**What the exercise asks**:
Answer these questions from the news excerpt about Fletcher Building and First Union:
(a) Approximately how many New Zealand staff does Fletcher Building have?
(b) Which sectors does Jared Abbott cover as a union secretary?
(c) What percentage of its lower-paid workers' salaries did the company claim it could not pay?

Fletcher Building has disputed First Union over claims over how its approximately 10,000 New Zealand staff are being treated during the month-long lockdown.
The union called for immediate Government intervention, saying one of the country's major employers and a big Government wage subsidy benefactor had misled workers.
Jared Abbott, unionsecretary for transport, logistics and manufacturing, said some staff had been misled over their eligibility for urgent financial assistance.
He also said Fletcher had "used and abused a national crisis to reduce the employment conditions of its workers, and was redistributing funds from the company into a welfare pool of its own to apply on a discretionary basis to its lower-paid workers while simultaneously refusing to top up their salaries beyond an arbitrary cap of their own invention".
The company was running a welfare fund to help its lower-paid workers yet claimed it could not pay 80 per cent of their salaries. Fletcher was being allowed to set the standard for employment relations "and we should all be very worried by that", Abbott said.

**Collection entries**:
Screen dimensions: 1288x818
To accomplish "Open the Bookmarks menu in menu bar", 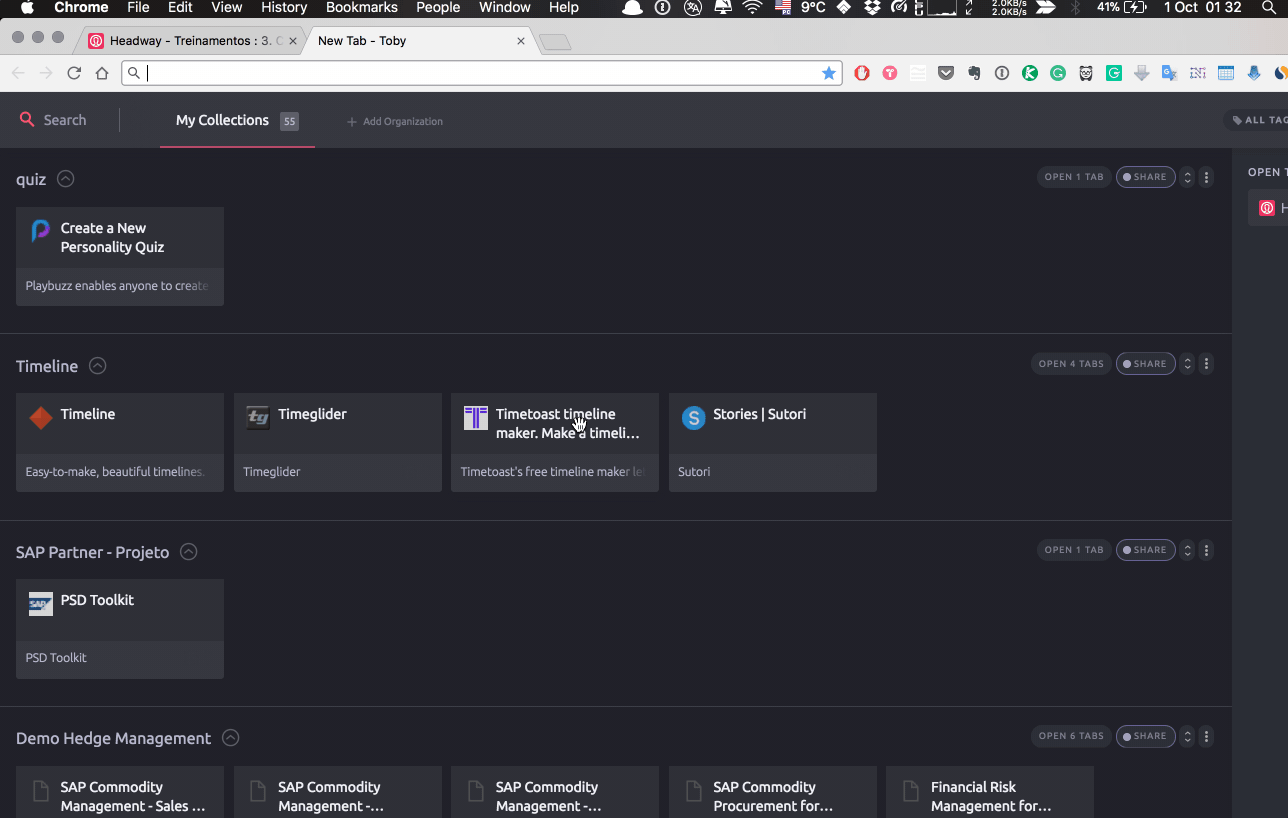I will point(361,8).
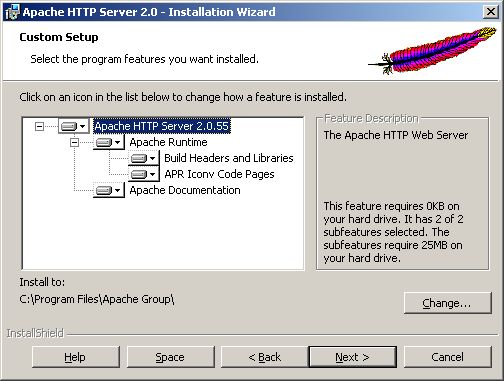Image resolution: width=504 pixels, height=381 pixels.
Task: Click the Apache Documentation feature drive icon
Action: pyautogui.click(x=104, y=191)
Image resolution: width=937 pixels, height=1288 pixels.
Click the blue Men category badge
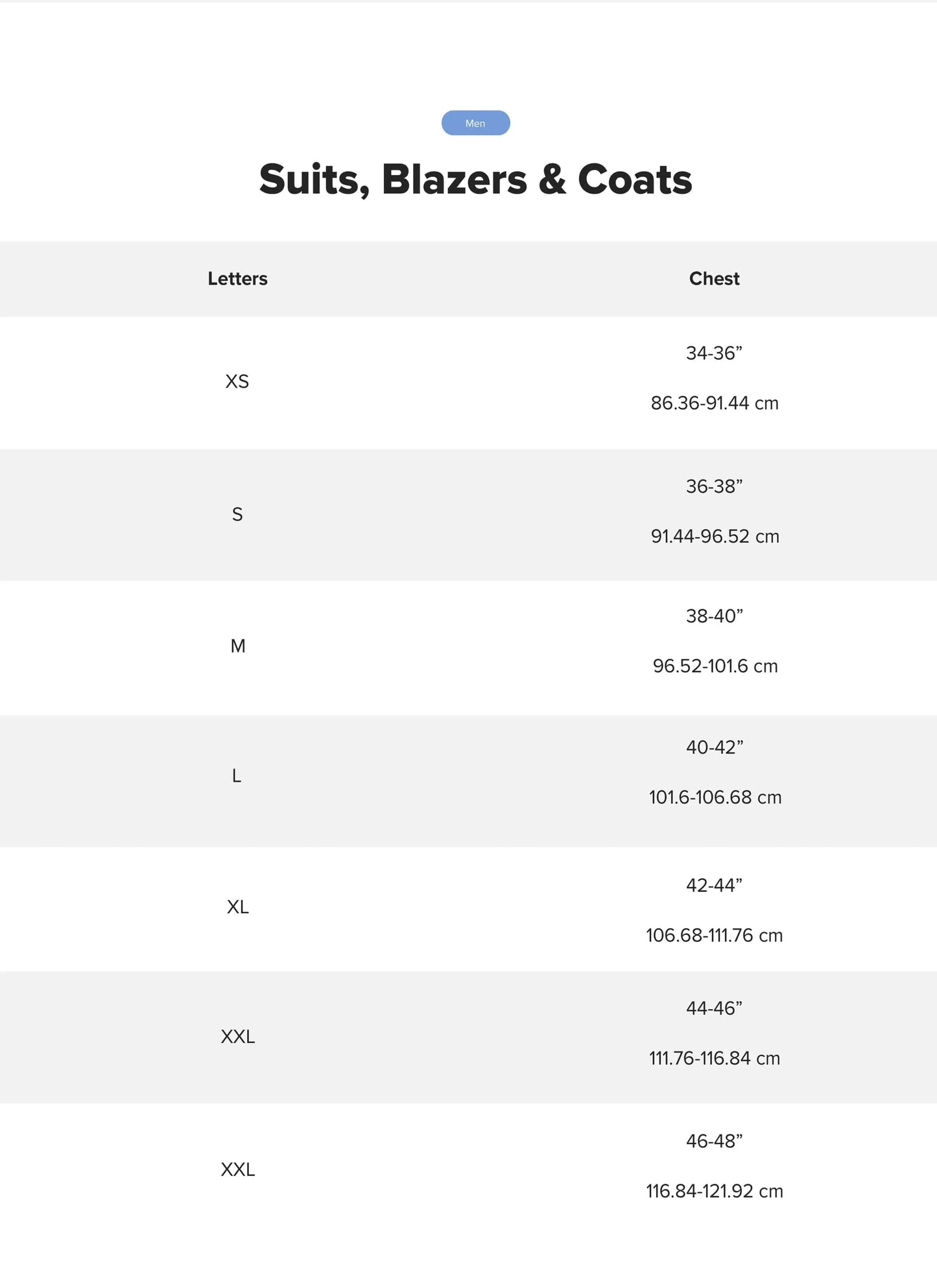tap(475, 123)
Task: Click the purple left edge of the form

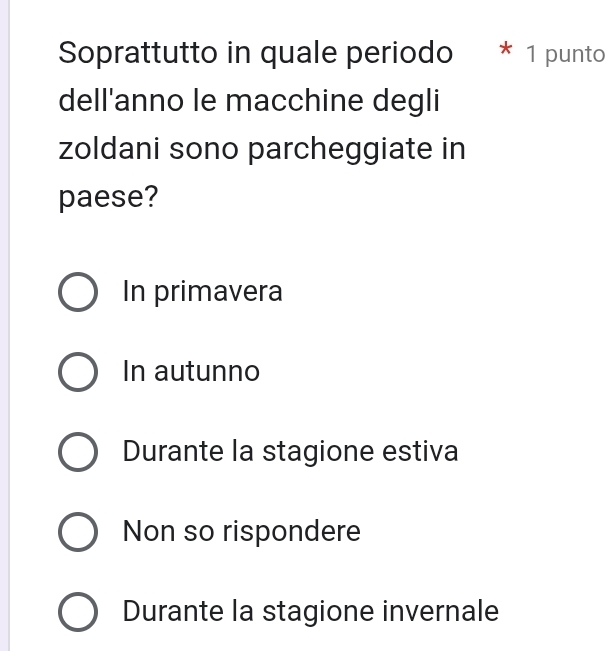Action: [x=4, y=325]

**Expected output**:
(a) Approximately 10,000.
(b) Transport, logistics and manufacturing.
(c) 80 per cent.